‘L’accordo sul clima di Dubai e quello sulla biodiversità del 2022 mettono al centro il ruolo delle foreste’
Il testo approvato alla Cop28 di Dubai, a fine 2023, ribadisce il ruolo della natura nella lotta contro il cambiamento climatico. In quello che viene definito il “decennio cruciale”, l’accordo “riconosce l’importanza vitale di proteggere, conservare, ripristinare e usare sostenibilmente la natura e gli ecosistemi per una azione climatica efficace e sostenibile”. E si spinge anche oltre. L’accordo impegna per la prima volta i Paesi aderenti alla Convenzione Onu sul clima ad arrestare e invertire, entro il 2030, la deforestazione e la degradazione delle foreste e di altri ecosistemi terrestri e marini che agiscono come assorbitori (sink) e depositi (stock) di carbonio e riparo per la biodiversità, in linea con gli obiettivi di biodiversità delle Nazioni Unite di questo decennio.

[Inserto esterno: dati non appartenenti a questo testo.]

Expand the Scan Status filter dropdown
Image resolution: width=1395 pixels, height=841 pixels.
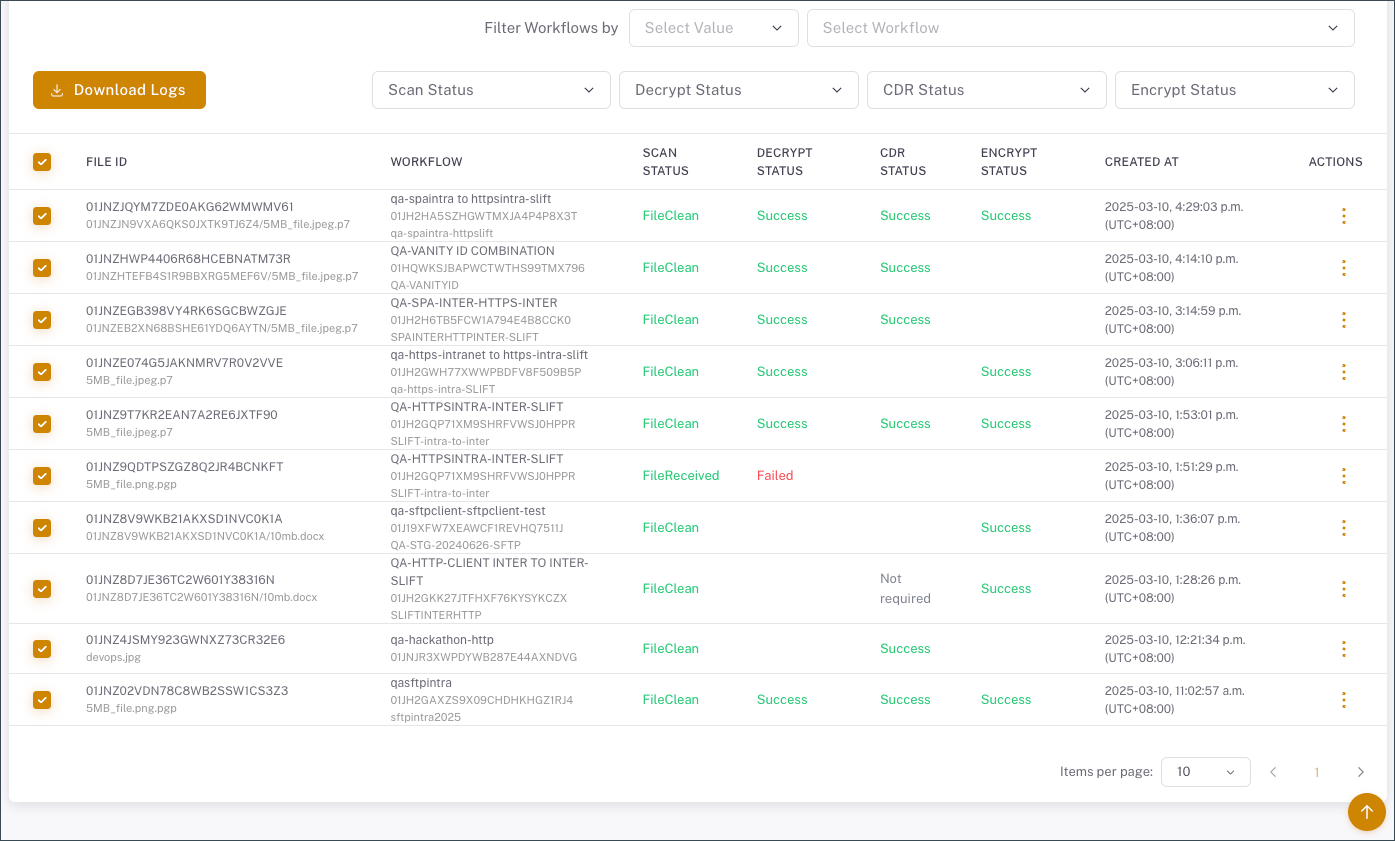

Prima di Dubai, l’accordo di Kunming-Montreal, raggiunto a fine 2022 nell’ambito della Convenzione Onu per la biodiversità, ha richiesto ai Paesi firmatari di realizzare progetti e piani di protezione e gestione delle foreste e degli ecosistemi ricchi di carbonio, la creazione di nuove foreste e una migliore gestione di campi agricoli, prati e pascoli, nel complesso definiti “soluzioni basate sulla natura”.
Dopo trent’anni di negoziati, le due Convenzioni per il clima e la natura sono dunque uscite dall’isolamento e attraverso il dialogo sono giunte a due impegni vincolanti che vanno nella stessa direzione. Purtroppo, un impegno troppo tiepido della Cop28 di Dubai sulla riduzione delle emissioni da combustibili fossili rischia di non piegare la curva delle emissioni di gas serra e del riscaldamento globale e, quindi, di trasformare ecosistemi ricchi di carbonio come le foreste in una fonte di emissioni di gas serra. Per questo, l’obiettivo principale, dal quale non dobbiamo distogliere l’attenzione, resta il taglio del 50% delle emissioni di gas serra entro la fine di questo “decennio cruciale”.